Эта женщина никогда его не любила. А хуже всего, что в свое время он не нашел минутки справиться у нее об этом. Он видит стопку книжек на подоконнике и не смеет раскрыть хоть одну, чтоб понять, в каком направлении уходит от него Лиза.
— Ну, вот! Хорошо, что вы разбудили меня, Илья. Сейчас я должна уйти. У меня вечерние занятия.
— Вы учитесь... или учите сама?
— О, все вместе! Что делать, есть такие, которые знают еще меньше меня, А чем моложе, тем больше хочется сыграть и Гамлета, и Ромео, и даже мадам Стюарт...
-— Если можно, я провожу вас, Лиза.
— Больные подождут на этот раз? — И у него нет оснований принимать ее спокойную шутку за упрек.
Лиза одевается... Оказывается, зеркало можно снимать и ставить на стол. Илье Игнатьичу пригодился его рост. Полушубок великоват Лизе, он свисает с плеч, но, подтянутый ремешком, очень идет к ней. В этой незнакомой оболочке она приобретает особую и таинственную привлекательность. Запах овчины ширит ноздри Ильи. Лиза предупредительно распахивает дверь.
Они выходят. Бездельные люди у ворот сторожки замолкают, пока Лиза со спутником проходят мимо.
— Итак, вы счастливы?
— А я не задумывалась об этом.

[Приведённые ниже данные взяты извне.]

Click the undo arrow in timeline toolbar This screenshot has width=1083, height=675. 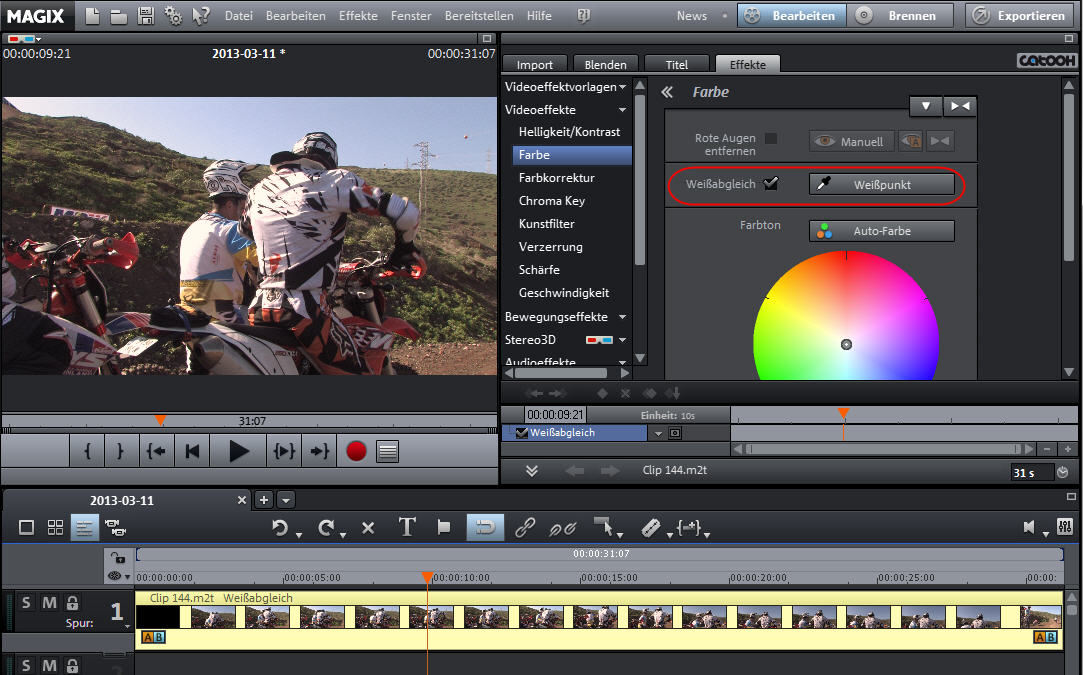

Но когда делаешь себя сама, то даже и ошибки приятны. Все, все находится в себе самом... и знаешь, Илья, сердце — это глубже всякой шахты на земле!
Этой уверенности в себе он не замечал у ней раньше, даже в самые хвастливые ее минуты. Было бы бестактно теперь предлагать ей деньги, и наивно — звать назад.
— Вы очень переменились, Лиза.
— Да!— и смеется.—Раньше, например, я боялась щекотки, а теперь нет. Раньше мне хотелось сыграть Марию, а теперь нет. Должно быть, я узнала слишком много о ней. Кроме того, у меня было большое горе.—
И он знает, что не утрату их ребенка она имеет в виду.— Расскажите все-таки, как он умер?